- DATA RECORDS -
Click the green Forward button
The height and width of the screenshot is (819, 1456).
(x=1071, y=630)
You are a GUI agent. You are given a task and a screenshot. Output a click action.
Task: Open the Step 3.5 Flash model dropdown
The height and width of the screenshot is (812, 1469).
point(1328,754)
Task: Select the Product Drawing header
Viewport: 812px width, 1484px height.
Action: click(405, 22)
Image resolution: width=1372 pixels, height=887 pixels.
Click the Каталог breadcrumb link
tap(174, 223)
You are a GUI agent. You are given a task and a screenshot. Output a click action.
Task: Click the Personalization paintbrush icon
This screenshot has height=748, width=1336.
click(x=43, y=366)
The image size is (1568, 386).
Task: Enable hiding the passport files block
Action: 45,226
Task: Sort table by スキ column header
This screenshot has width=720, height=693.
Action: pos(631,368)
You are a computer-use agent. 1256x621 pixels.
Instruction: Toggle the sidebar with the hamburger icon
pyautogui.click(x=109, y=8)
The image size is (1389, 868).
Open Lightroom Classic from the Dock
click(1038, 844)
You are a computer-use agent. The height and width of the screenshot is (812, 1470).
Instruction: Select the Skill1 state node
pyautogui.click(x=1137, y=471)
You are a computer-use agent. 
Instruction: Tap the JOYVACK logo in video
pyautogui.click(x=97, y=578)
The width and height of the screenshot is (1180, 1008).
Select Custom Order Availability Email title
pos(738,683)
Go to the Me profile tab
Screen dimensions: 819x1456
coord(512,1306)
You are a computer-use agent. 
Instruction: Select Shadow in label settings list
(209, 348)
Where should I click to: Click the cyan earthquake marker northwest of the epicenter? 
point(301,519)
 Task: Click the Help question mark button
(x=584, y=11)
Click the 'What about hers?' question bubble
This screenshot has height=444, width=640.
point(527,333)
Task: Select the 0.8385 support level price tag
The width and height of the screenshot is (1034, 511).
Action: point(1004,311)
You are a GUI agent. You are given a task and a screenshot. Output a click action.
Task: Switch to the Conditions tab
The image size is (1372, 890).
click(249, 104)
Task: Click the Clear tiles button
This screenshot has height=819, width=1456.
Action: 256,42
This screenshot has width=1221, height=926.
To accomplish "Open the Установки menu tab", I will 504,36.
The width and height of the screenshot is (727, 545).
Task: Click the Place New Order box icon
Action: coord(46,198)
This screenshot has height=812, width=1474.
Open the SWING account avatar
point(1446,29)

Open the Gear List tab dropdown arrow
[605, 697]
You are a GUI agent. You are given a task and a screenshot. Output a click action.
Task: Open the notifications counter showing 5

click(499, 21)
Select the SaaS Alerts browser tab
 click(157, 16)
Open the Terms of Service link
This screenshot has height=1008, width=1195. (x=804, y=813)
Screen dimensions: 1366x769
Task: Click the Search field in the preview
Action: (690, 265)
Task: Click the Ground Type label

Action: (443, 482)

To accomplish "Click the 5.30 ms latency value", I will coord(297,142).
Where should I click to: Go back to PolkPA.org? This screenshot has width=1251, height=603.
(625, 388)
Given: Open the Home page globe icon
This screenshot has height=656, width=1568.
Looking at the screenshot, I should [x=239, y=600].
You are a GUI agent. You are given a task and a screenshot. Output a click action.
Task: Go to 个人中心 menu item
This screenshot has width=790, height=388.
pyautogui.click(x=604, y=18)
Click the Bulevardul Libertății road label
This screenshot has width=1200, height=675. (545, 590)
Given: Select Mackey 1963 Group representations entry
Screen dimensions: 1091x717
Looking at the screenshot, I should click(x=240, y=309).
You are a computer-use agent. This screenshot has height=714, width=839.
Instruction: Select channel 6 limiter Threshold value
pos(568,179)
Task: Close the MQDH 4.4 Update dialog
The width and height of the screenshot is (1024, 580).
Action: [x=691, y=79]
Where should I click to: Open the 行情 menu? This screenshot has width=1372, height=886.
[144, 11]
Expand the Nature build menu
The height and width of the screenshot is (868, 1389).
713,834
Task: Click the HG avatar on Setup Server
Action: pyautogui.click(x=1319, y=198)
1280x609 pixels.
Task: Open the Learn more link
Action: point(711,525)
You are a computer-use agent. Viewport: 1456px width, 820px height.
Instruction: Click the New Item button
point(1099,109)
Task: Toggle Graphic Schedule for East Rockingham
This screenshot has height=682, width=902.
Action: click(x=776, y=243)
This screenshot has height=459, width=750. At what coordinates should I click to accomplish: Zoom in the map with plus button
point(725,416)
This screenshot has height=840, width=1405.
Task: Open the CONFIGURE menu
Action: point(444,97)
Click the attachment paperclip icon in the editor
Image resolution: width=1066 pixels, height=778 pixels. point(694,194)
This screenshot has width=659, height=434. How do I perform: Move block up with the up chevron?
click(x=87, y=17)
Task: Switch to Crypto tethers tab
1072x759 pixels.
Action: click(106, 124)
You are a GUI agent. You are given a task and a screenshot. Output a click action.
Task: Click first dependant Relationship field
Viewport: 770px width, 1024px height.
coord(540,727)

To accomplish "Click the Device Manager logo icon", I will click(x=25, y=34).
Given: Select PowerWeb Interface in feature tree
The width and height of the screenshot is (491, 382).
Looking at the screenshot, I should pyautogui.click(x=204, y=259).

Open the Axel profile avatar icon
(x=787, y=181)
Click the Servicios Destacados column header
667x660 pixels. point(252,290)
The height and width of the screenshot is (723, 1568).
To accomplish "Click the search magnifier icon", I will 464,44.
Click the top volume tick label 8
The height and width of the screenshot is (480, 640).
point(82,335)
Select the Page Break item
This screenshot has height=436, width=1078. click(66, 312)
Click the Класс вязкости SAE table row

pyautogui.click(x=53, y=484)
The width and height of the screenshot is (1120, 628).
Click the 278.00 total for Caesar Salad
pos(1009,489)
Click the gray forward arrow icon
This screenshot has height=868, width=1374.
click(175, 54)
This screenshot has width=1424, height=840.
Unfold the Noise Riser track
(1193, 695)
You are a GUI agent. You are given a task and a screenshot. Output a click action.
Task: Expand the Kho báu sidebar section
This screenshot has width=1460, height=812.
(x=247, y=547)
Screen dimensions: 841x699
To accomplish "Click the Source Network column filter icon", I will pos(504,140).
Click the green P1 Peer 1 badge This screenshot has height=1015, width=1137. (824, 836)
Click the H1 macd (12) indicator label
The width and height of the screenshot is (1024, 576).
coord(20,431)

- EXERCISE DESCRIPTION -
Reproduce every item above word for word, keeping each line in its original order.

- RESPONSE TO THIS EXERCISE -
Click the green Forward button
The height and width of the screenshot is (819, 1456).
(x=1071, y=630)
You are a GUI agent. You are given a task and a screenshot. Output a click action.
Task: Open the Step 3.5 Flash model dropdown
The height and width of the screenshot is (812, 1469).
point(1328,754)
Task: Select the Product Drawing header
Viewport: 812px width, 1484px height.
Action: click(405, 22)
Image resolution: width=1372 pixels, height=887 pixels.
Click the Каталог breadcrumb link
tap(174, 223)
You are a GUI agent. You are given a task and a screenshot. Output a click action.
Task: Click the Personalization paintbrush icon
This screenshot has height=748, width=1336.
click(x=43, y=366)
The image size is (1568, 386).
Task: Enable hiding the passport files block
Action: 45,226
Task: Sort table by スキ column header
This screenshot has width=720, height=693.
Action: pos(631,368)
You are a computer-use agent. 1256x621 pixels.
Instruction: Toggle the sidebar with the hamburger icon
pyautogui.click(x=109, y=8)
The image size is (1389, 868).
Open Lightroom Classic from the Dock
click(1038, 844)
You are a computer-use agent. The height and width of the screenshot is (812, 1470).
Instruction: Select the Skill1 state node
pyautogui.click(x=1137, y=471)
You are a computer-use agent. 
Instruction: Tap the JOYVACK logo in video
pyautogui.click(x=97, y=578)
The width and height of the screenshot is (1180, 1008).
Select Custom Order Availability Email title
pos(738,683)
Go to the Me profile tab
Screen dimensions: 819x1456
coord(512,1306)
You are a computer-use agent. 
Instruction: Select Shadow in label settings list
(209, 348)
Where should I click to: Click the cyan earthquake marker northwest of the epicenter? 
point(301,519)
 Task: Click the Help question mark button
(x=584, y=11)
Click the 'What about hers?' question bubble
This screenshot has height=444, width=640.
point(527,333)
Task: Select the 0.8385 support level price tag
The width and height of the screenshot is (1034, 511).
Action: point(1004,311)
You are a GUI agent. You are given a task and a screenshot. Output a click action.
Task: Switch to the Conditions tab
The image size is (1372, 890).
click(249, 104)
Task: Click the Clear tiles button
This screenshot has height=819, width=1456.
Action: 256,42
This screenshot has width=1221, height=926.
To accomplish "Open the Установки menu tab", I will 504,36.
The width and height of the screenshot is (727, 545).
Task: Click the Place New Order box icon
Action: coord(46,198)
This screenshot has height=812, width=1474.
Open the SWING account avatar
point(1446,29)

Open the Gear List tab dropdown arrow
[605, 697]
You are a GUI agent. You are given a task and a screenshot. Output a click action.
Task: Open the notifications counter showing 5

click(499, 21)
Select the SaaS Alerts browser tab
 click(157, 16)
Open the Terms of Service link
This screenshot has height=1008, width=1195. (x=804, y=813)
Screen dimensions: 1366x769
Task: Click the Search field in the preview
Action: (690, 265)
Task: Click the Ground Type label

Action: (443, 482)

To accomplish "Click the 5.30 ms latency value", I will coord(297,142).
Where should I click to: Go back to PolkPA.org? This screenshot has width=1251, height=603.
(625, 388)
Given: Open the Home page globe icon
This screenshot has height=656, width=1568.
Looking at the screenshot, I should [x=239, y=600].
You are a GUI agent. You are given a task and a screenshot. Output a click action.
Task: Go to 个人中心 menu item
This screenshot has width=790, height=388.
pyautogui.click(x=604, y=18)
Click the Bulevardul Libertății road label
This screenshot has width=1200, height=675. (545, 590)
Given: Select Mackey 1963 Group representations entry
Screen dimensions: 1091x717
Looking at the screenshot, I should click(x=240, y=309).
You are a computer-use agent. This screenshot has height=714, width=839.
Instruction: Select channel 6 limiter Threshold value
pos(568,179)
Task: Close the MQDH 4.4 Update dialog
The width and height of the screenshot is (1024, 580).
Action: [x=691, y=79]
Where should I click to: Open the 行情 menu? This screenshot has width=1372, height=886.
[144, 11]
Expand the Nature build menu
The height and width of the screenshot is (868, 1389).
713,834
Task: Click the HG avatar on Setup Server
Action: pyautogui.click(x=1319, y=198)
1280x609 pixels.
Task: Open the Learn more link
Action: point(711,525)
You are a computer-use agent. Viewport: 1456px width, 820px height.
Instruction: Click the New Item button
point(1099,109)
Task: Toggle Graphic Schedule for East Rockingham
This screenshot has height=682, width=902.
Action: click(x=776, y=243)
This screenshot has height=459, width=750. At what coordinates should I click to accomplish: Zoom in the map with plus button
point(725,416)
This screenshot has height=840, width=1405.
Task: Open the CONFIGURE menu
Action: point(444,97)
Click the attachment paperclip icon in the editor
Image resolution: width=1066 pixels, height=778 pixels. point(694,194)
This screenshot has width=659, height=434. How do I perform: Move block up with the up chevron?
click(x=87, y=17)
Task: Switch to Crypto tethers tab
1072x759 pixels.
Action: click(106, 124)
You are a GUI agent. You are given a task and a screenshot. Output a click action.
Task: Click first dependant Relationship field
Viewport: 770px width, 1024px height.
coord(540,727)

To accomplish "Click the Device Manager logo icon", I will click(x=25, y=34).
Given: Select PowerWeb Interface in feature tree
The width and height of the screenshot is (491, 382).
Looking at the screenshot, I should pyautogui.click(x=204, y=259).

Open the Axel profile avatar icon
(x=787, y=181)
Click the Servicios Destacados column header
667x660 pixels. point(252,290)
The height and width of the screenshot is (723, 1568).
To accomplish "Click the search magnifier icon", I will 464,44.
Click the top volume tick label 8
The height and width of the screenshot is (480, 640).
point(82,335)
Select the Page Break item
This screenshot has height=436, width=1078. click(66, 312)
Click the Класс вязкости SAE table row

pyautogui.click(x=53, y=484)
The width and height of the screenshot is (1120, 628).
Click the 278.00 total for Caesar Salad
pos(1009,489)
Click the gray forward arrow icon
This screenshot has height=868, width=1374.
click(175, 54)
This screenshot has width=1424, height=840.
Unfold the Noise Riser track
(1193, 695)
You are a GUI agent. You are given a task and a screenshot. Output a click action.
Task: Expand the Kho báu sidebar section
This screenshot has width=1460, height=812.
(x=247, y=547)
Screen dimensions: 841x699
To accomplish "Click the Source Network column filter icon", I will pos(504,140).
Click the green P1 Peer 1 badge This screenshot has height=1015, width=1137. (824, 836)
Click the H1 macd (12) indicator label
The width and height of the screenshot is (1024, 576).
coord(20,431)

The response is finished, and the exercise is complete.